____ PAGE

How vendors typically apply it: The specifics vary, but usage-based models typically factor in the number of managed identities, connected applications, or active governance workflows. Some vendors combine these inputs into a single subscription that scales up or down with your environment. Others price by module, so you pay for the capabilities you use rather than a bundled suite.

What to watch for:

  • Ask exactly which usage metrics drive your bill, whether that's managed identities, connected apps, active users, or some combination of those inputs

  • Clarify how the vendor handles usage spikes, such as onboarding a large batch of contractors or connecting a new set of applications mid-contract

  • Check whether usage-based pricing includes all platform capabilities or whether certain key features carry extra costs on top

  • Compare the total annual cost projection against a traditional per-user model at your current and projected headcount, since usage-based pricing can be more cost-efficient at certain scales and less favorable at others

Example of how this works: Say a cloud-based IGA vendor prices based on managed identities and connected applications. A 2,000-person organization connecting 50 applications pays for what it uses today. If headcount holds steady but the team connects 30 more applications the following year, costs change based on the expanded scope. That means your bill reflects the complexity of your environment, not just your employee count.

Add-on licensing and suites#

Add-on licensing means the vendor sells a base IGA platform and charges separately for additional use cases or modules on top of it.

How vendors typically apply it: Add-on pricing typically applies to features like advanced compliance reporting, automated user access certifications, identity lifecycle management workflows, or integrations with specific application types. Some vendors package these into feature tiers such as Standard, Professional, and Enterprise, while others let you purchase individual modules on top of a base license.

What to watch for:

  • Check which features your regulatory compliance and audit requirements depend on and whether any of them sit outside the base license

  • Ask how add-on pricing interacts with your per-user rate (some providers increase the per-user cost across the board, while others charge a flat module fee)

  • Ask whether enabling an add-on changes your per-user rate across the entire contract or only applies a flat fee on top of your existing pricing

  • If you're evaluating a suite-based vendor, check whether you're paying for bundled capabilities your organization won't use in the first 12 to 18 months

Example of how this works → A vendor offers its base IGA platform at $5 per user per month, with automated access governance reviews available as an add-on for $2 per user. For a 2,000-person organization, that add-on brings annual licensing from $120,000 to $168,000. A competing vendor includes access reviews in its base package at $8 per user, putting the annual cost at $192,000, but with fewer line items to negotiate or manage at renewal.

The external identity cost factor#

External identities are users outside your organization who need access to your systems, such as contractors, vendors, partners, and temporary workers.

________
____ RAW DATA

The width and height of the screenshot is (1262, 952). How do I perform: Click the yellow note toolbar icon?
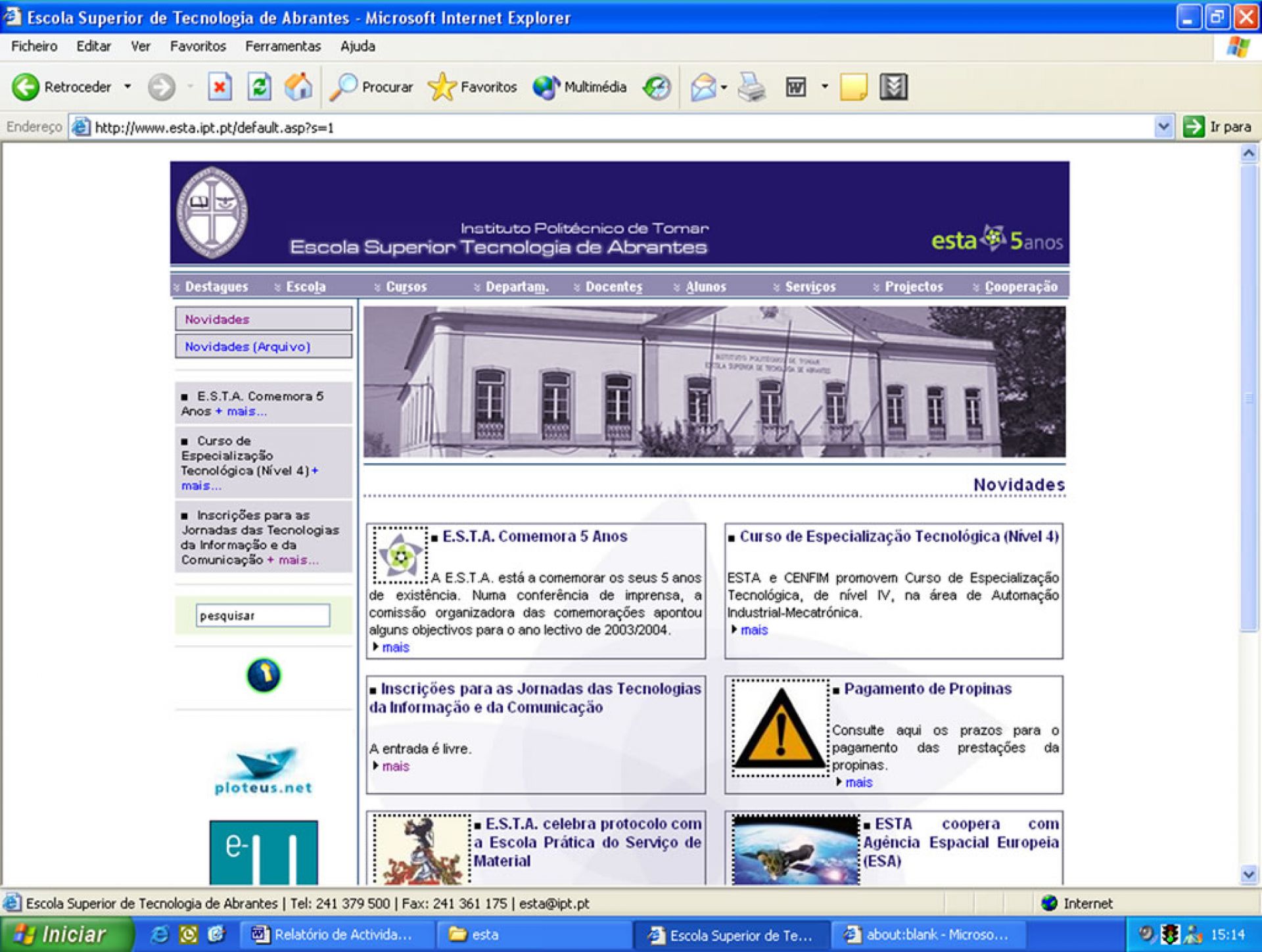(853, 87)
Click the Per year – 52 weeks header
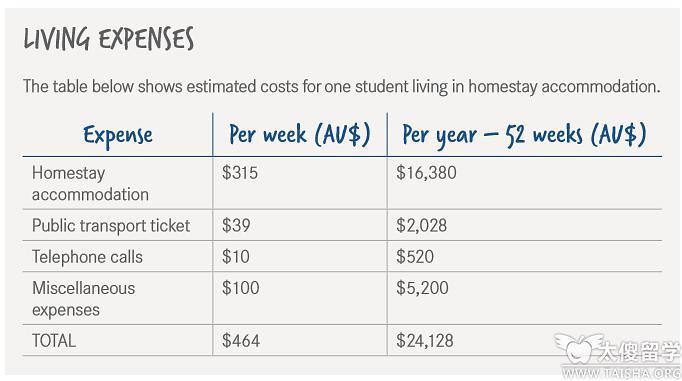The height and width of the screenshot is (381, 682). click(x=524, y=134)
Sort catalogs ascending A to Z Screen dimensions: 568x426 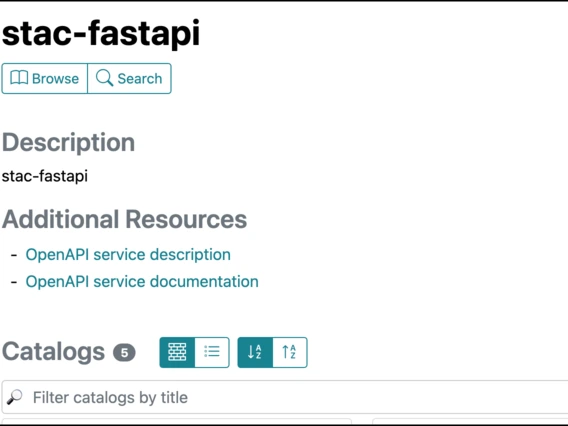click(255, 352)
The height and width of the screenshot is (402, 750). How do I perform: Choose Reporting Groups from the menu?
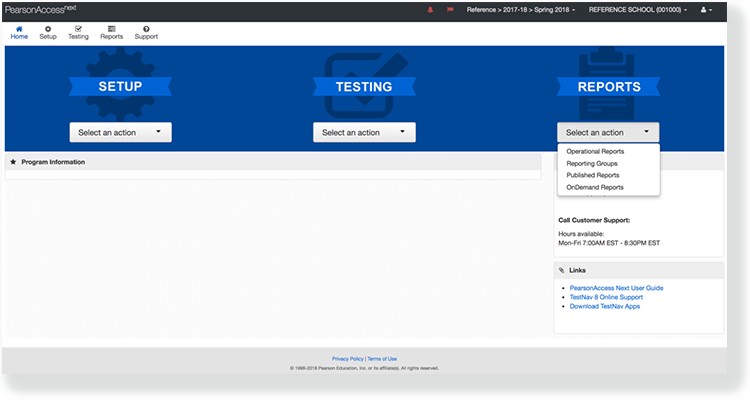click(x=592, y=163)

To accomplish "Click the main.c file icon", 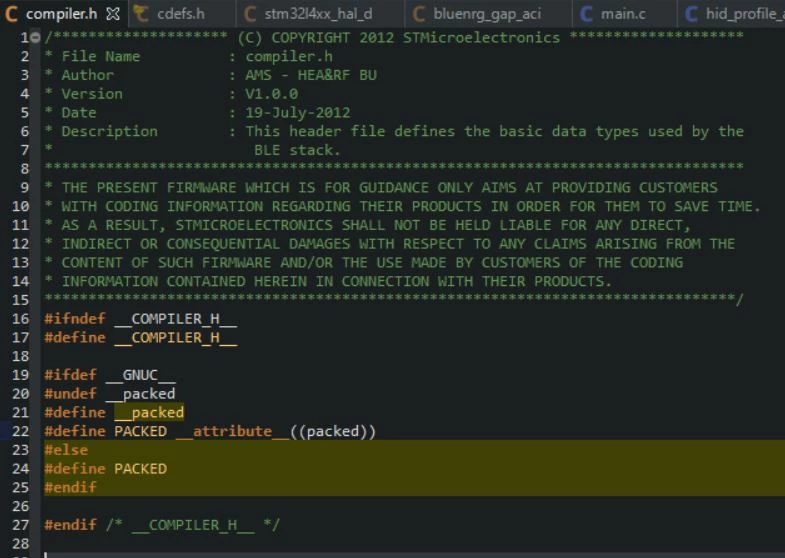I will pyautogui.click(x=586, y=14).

________

Reproduce verbatim the passage of the IGA pricing text from "Add-on licensing means" up to and including "flat module fee)".

Add-on licensing means the vendor sells a base IGA platform and charges separately for additional use cases or modules on top of it.

How vendors typically apply it: Add-on pricing typically applies to features like advanced compliance reporting, automated user access certifications, identity lifecycle management workflows, or integrations with specific application types. Some vendors package these into feature tiers such as Standard, Professional, and Enterprise, while others let you purchase individual modules on top of a base license.

What to watch for:

  • Check which features your regulatory compliance and audit requirements depend on and whether any of them sit outside the base license

  • Ask how add-on pricing interacts with your per-user rate (some providers increase the per-user cost across the board, while others charge a flat module fee)